Guinard studied Computer Science at Université de Fribourg and graduated with a master's degree in computer science with a minor in business administration. During his studies he also worked at and co-founded several startups (Spoker, Dartfish, GMIPSoft), taught computer science and software developed at several private and public schools.

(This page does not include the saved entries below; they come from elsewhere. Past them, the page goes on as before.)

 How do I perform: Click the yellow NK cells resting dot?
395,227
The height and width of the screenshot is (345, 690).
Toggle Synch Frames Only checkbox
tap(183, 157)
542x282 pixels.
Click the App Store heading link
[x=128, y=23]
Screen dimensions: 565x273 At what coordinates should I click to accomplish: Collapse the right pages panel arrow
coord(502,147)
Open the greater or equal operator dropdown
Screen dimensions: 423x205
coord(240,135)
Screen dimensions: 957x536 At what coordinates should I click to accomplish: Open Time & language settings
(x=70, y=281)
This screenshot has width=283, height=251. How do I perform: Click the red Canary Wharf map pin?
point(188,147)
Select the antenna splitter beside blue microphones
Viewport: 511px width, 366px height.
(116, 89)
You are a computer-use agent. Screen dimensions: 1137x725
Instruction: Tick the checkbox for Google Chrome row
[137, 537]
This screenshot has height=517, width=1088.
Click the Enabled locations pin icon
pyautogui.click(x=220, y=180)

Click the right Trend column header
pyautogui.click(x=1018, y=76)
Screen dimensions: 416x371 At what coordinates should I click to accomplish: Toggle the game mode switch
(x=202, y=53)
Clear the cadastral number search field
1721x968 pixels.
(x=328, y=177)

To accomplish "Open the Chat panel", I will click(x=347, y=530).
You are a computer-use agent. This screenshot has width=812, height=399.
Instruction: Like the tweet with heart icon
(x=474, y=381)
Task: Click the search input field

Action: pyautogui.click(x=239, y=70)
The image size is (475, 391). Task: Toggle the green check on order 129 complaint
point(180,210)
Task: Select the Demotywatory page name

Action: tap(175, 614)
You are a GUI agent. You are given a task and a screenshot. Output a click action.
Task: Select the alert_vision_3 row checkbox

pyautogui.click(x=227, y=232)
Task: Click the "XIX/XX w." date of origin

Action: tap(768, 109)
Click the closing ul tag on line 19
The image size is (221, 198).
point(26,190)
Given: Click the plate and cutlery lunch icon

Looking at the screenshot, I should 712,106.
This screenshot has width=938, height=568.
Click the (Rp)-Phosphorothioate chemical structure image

Guinard began working on the Internet of Things in 2005 with Sun Microsystems working on RFID applications. He continued studying the field with his a master's thesis at Lancaster University on Ubiquitous Computing. After graduating from university, he went on to get his PhD in Computer Science at ETH Zurich. During his time as a PhD he also worked as a Research Associate for SAP where he met Vlad Trifa. Both focused on the Internet of Things applications at SAP especially looking at the integration of real-world devices such as wireless sensor networks to business processes and enterprise software (e.g., ERPs).

The complexity of these integrations at the time lead them to look for simpler integration mechanisms. In 2007 they defined an application layer for the Internet of Things that uses Web standards called the Web of Things and founded the Webofthings.org community to promote the use of Web standards in the IoT. Guinard wrote his Ph.D thesis on the Web of Things, particularly looking at the physical mashups of Things on the Web. His thesis was granted an ETH Medal in 2012
. Towards the end of his Ph.D worked applying the Web of Things concepts to Smart Supply chains and IoT applications in manufacturing environments at the MIT Auto-ID Lab with Professor Sanjay Sarma.

In 2011, Guinard co-founded EVRYTHNG together with Vlad Trifa, Niall Murphy and Andy Hobsbawm. The founding idea of EVRYTHNG was to create digital identities and Web APIs for all kinds of objects: from consumer goods to consumer electronics. As such, EVRYTHNG was the first commercial Web of Things platform. Dominique has been the CTO of EVRYTHNG since then, overseeing all the technical aspects of the platform.

In 2015, Guinard co-authored the Web Thing Model which was accepted as an official W3C member submission. The Web Thing model is a first attempt at creating a simple Web based standard for the application layer of the Internet of Things.

Publications

Guinard published a number of scientific articles in journals and conferences

covering many aspects of the Internet of Things and the Web of Things. One of his most cited publications is "Towards the Web of Things: Web Mashups for Embedded Devices" which lays the foundations for integrating everyday devices and sensors to the Web.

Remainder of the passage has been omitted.